#### EXERCISE DESCRIPTION:
Look through the data below for the string "Politique", and copy every line where it turns up.

#### GIVEN INFORMATION:
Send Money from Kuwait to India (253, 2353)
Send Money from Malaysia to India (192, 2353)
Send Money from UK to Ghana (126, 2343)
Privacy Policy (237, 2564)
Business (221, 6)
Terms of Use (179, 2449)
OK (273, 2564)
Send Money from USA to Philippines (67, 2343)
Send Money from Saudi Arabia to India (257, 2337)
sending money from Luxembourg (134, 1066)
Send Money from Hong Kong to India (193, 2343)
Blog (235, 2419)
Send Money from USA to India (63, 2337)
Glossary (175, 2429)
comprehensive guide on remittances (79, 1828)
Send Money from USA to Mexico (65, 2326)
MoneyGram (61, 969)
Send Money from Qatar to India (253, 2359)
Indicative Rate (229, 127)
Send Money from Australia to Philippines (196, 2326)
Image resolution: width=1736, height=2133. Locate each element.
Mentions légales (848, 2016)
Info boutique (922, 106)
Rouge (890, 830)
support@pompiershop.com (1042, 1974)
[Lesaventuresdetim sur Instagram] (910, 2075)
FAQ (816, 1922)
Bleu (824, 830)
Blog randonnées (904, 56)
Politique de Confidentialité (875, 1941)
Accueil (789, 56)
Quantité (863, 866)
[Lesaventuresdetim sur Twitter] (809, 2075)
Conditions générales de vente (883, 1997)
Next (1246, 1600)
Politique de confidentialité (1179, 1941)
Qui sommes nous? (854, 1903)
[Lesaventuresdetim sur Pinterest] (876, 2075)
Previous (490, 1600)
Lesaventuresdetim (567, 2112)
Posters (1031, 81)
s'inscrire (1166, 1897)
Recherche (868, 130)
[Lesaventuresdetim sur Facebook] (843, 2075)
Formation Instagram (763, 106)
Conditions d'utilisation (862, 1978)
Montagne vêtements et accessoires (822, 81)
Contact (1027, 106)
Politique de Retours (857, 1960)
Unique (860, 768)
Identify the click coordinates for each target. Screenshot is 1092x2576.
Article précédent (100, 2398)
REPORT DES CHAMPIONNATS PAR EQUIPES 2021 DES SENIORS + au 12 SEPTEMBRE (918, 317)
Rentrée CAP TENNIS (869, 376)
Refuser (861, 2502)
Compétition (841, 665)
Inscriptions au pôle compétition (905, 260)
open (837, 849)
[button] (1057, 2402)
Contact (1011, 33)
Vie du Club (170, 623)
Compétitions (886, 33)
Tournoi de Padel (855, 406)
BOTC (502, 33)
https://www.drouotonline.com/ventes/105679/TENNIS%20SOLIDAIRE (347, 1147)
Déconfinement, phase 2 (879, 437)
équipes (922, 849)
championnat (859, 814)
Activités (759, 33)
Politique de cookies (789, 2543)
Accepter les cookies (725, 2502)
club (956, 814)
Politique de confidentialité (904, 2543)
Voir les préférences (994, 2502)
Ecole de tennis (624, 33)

#### WRITTEN ANSWER:
Politique de Confidentialité (875, 1941)
Politique de confidentialité (1179, 1941)
Politique de Retours (857, 1960)
Politique de cookies (789, 2543)
Politique de confidentialité (904, 2543)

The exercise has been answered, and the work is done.